设计一个 kv 缓存系统,保存最近 web 的查询

1. 准备和计算

面试官一般会提供一些假设和约束,比如用户量,数据量等,我们需要粗略做个计算。

假设这题有以下假设和约束:

  • 用户数 1000w

  • 每月查询量 100 亿

  • 内存有限

  • 要求低延时

  • 服务高可用

我们可以做出如下粗略盘点:

  • 假设每个查询 50 个 bytes,根据查询解析出的 key 算它 20 bytes,value 是一个快照 snippet 算它 200 bytes,那么一次查询共 270 bytes.

  • 每条查询 270 byte ,每月 100 亿查询,如果每次查询都是唯一的话,需要存储 2.7T 数据。

  • 每月 100 亿查询,每月 250万 秒,那么平均每秒 4000 次请求。

1G ≈ 1000M ≈ 1000000K(100万k) ≈ 1000000000b(10亿byte)

1T ≈ 10000亿byte

30 天 = 24 * 30 h = 24 * 30 * 3600 s ≈ 250万 s

2. 抽象设计

3. 核心组件设计

常见的缓存查询做法,通常使用 redis 或者 memcached 来降低延时。从内存顺序读取1 MB 大约需要 250 微秒,从 SSD 读取数据需要 4 倍时间,而从磁盘读取需要 80 倍时间

因为内存有限,这里使用 LRU 缓存,过滤到不常使用的缓存。整个流程大致如下:

  1. client 端发送一个请求到 web server,通常是一个反向代理服务。
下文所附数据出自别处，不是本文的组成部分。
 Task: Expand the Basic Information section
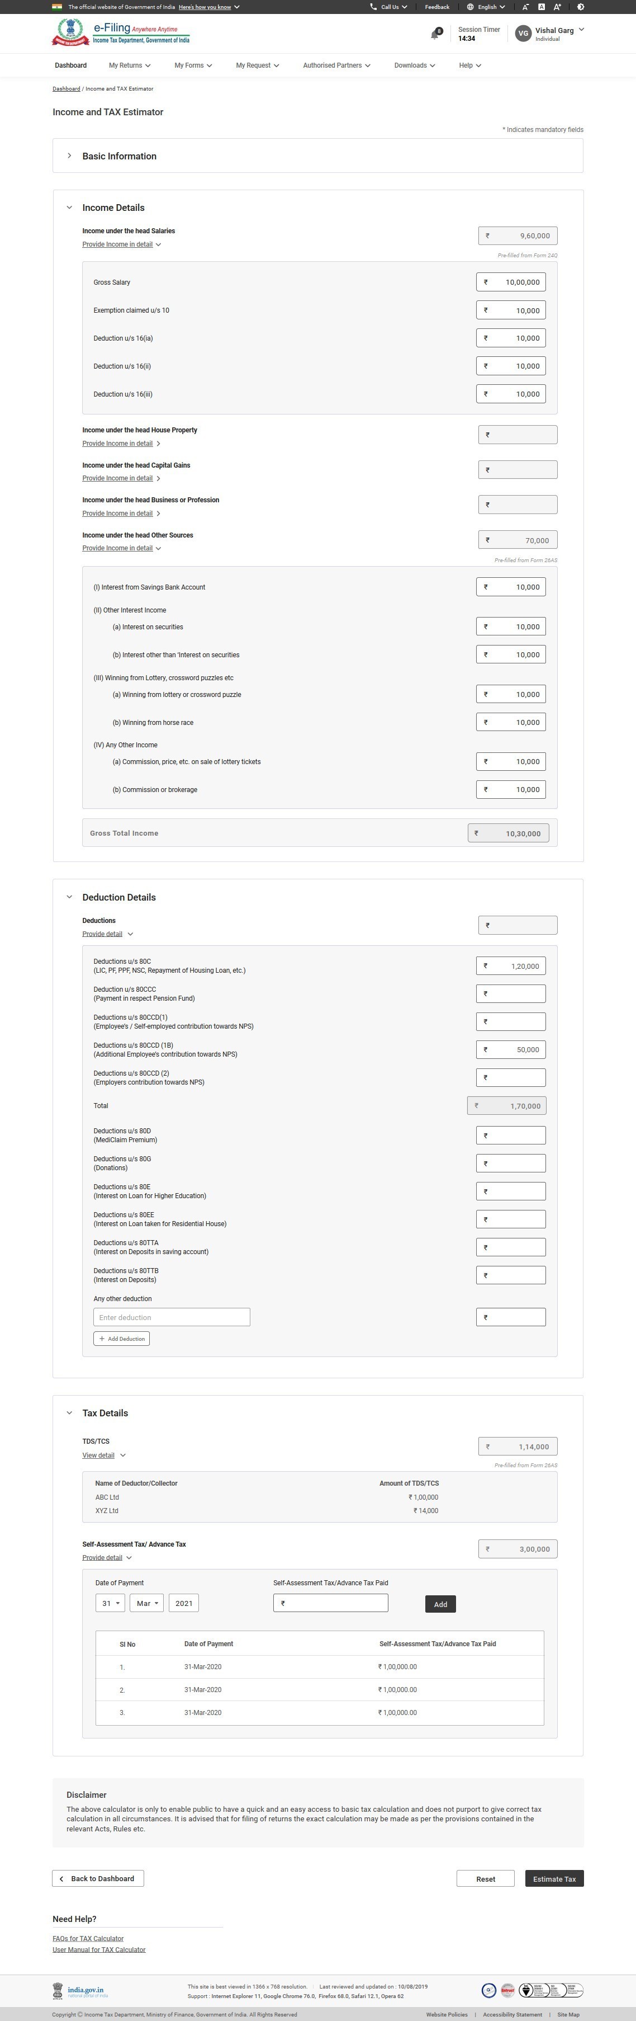click(69, 156)
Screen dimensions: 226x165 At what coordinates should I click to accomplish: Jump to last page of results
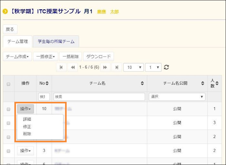tap(117, 67)
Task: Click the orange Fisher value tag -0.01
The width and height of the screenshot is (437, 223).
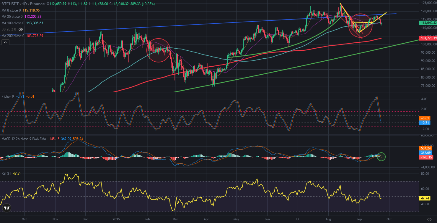Action: [425, 118]
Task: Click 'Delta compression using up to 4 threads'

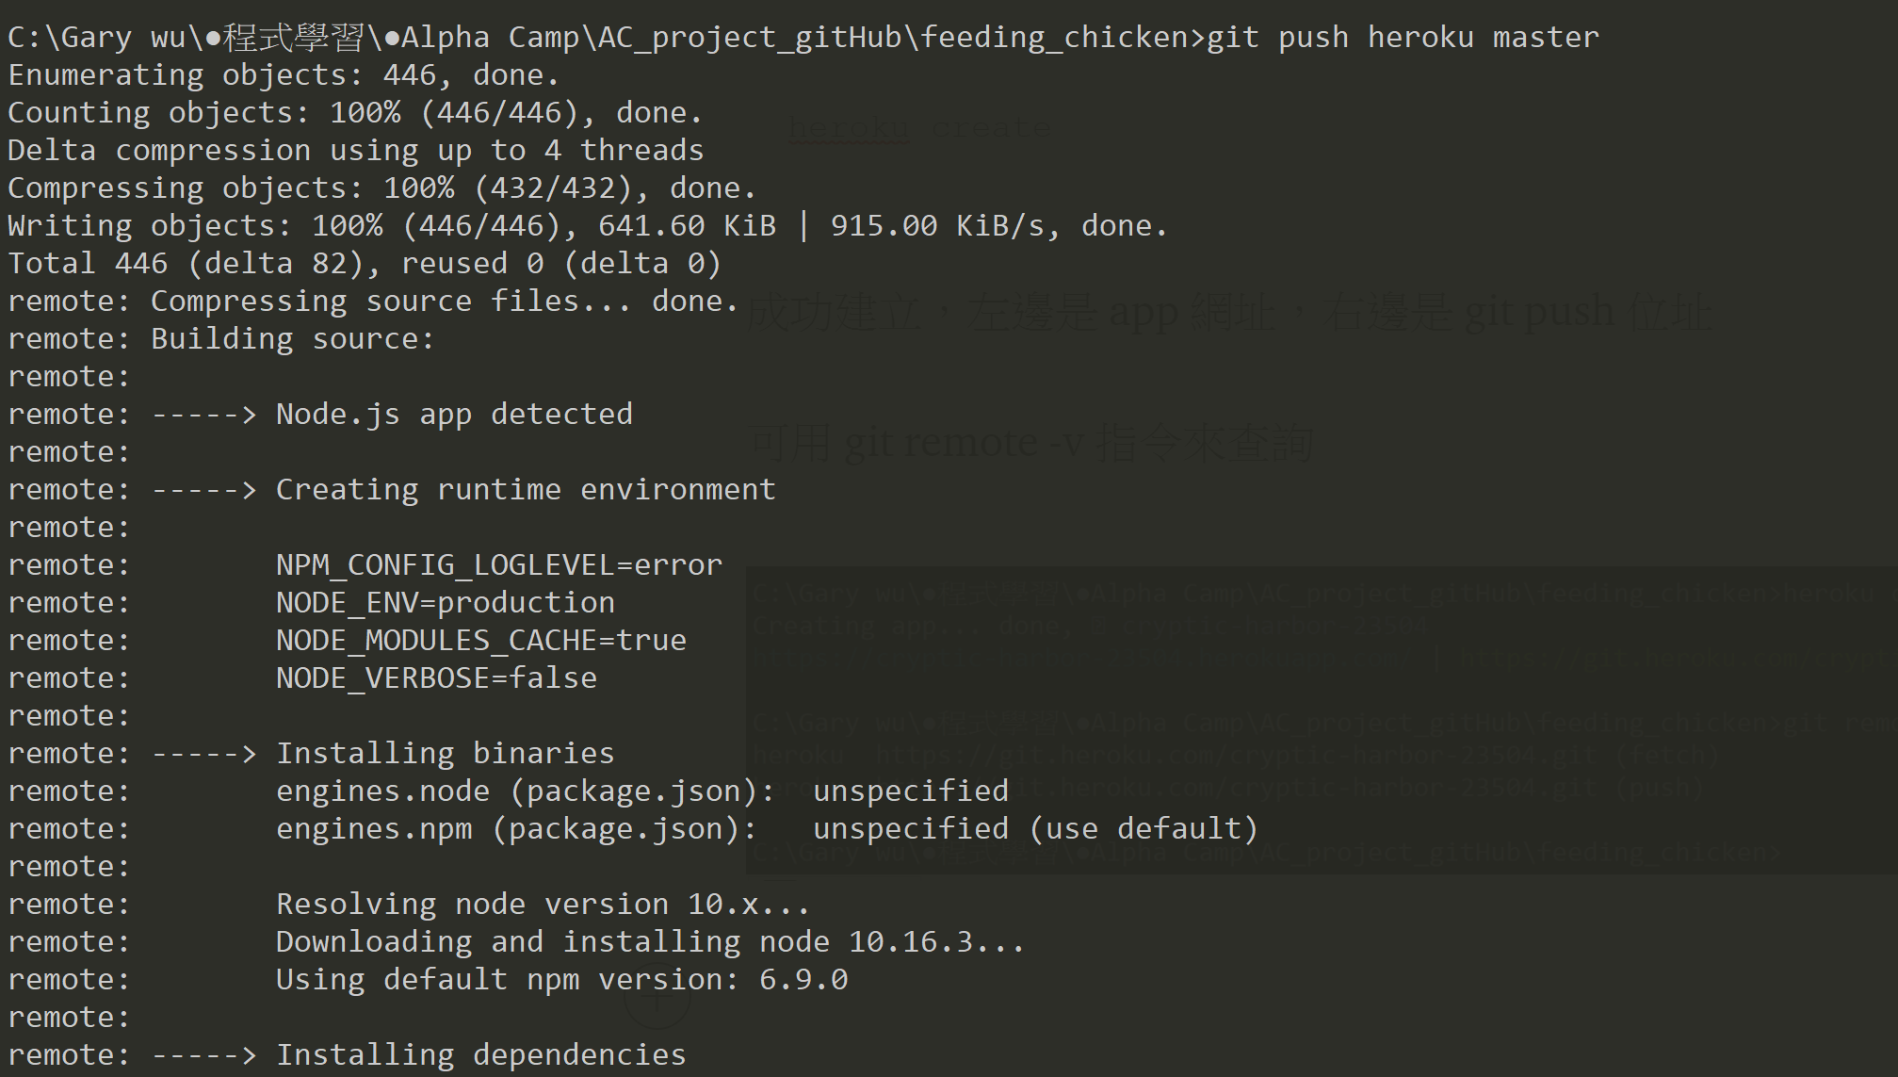Action: point(355,151)
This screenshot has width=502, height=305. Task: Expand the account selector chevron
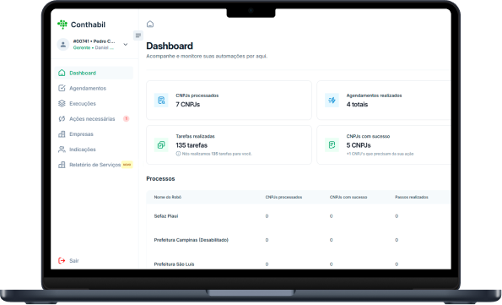pyautogui.click(x=126, y=45)
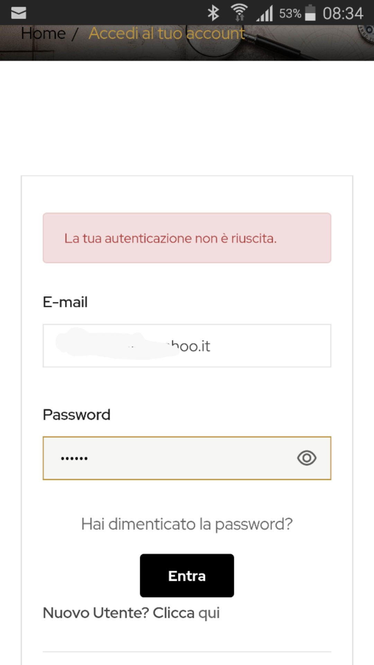Go to Home breadcrumb link

43,34
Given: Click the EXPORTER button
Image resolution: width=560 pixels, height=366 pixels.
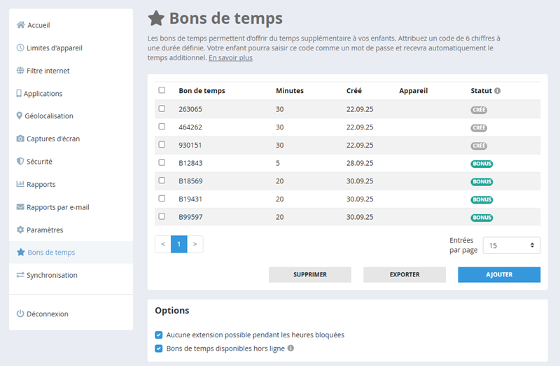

  2. web server 将请求转发到 query api server。

  3. query api server 执行以下操作

    1. 解析请求

    2. 检查内存里是否有内容匹配此查询

      • 如果有 (更新缓存到 LRU 头部,返回该值)

      • 如果没有

        • 使用反向索引服务,查询匹配查询的文档

        • 使用文档服务返回查询标题和快照内容

        • 更新内存,并将内容放到 LRU 头部


具体的LRU缓存实现,之前文章提到过:使用一个双向链表,新的内容添加到头部,超过限制,老的会被移除,同时使用一个 hash table 来提高查找速度。

具体代码可以参考 

4. 扩展设计

服务扩展性有很多面可以做,选取一个基线,做假设,再讨论。

比如内存系统为了应对大量请求负载,需要水平扩展机器,有三种主要的方法。

  • 每台机器在集群里保存各自的缓存。(简单,但查找会延时)

  • 每台机器在集群里都保存同一份缓存副本。(简单,但浪费机器内存)

  • 缓存分片,集群里每台机器保存一定hash范围内的缓存。(复杂,理论上最好)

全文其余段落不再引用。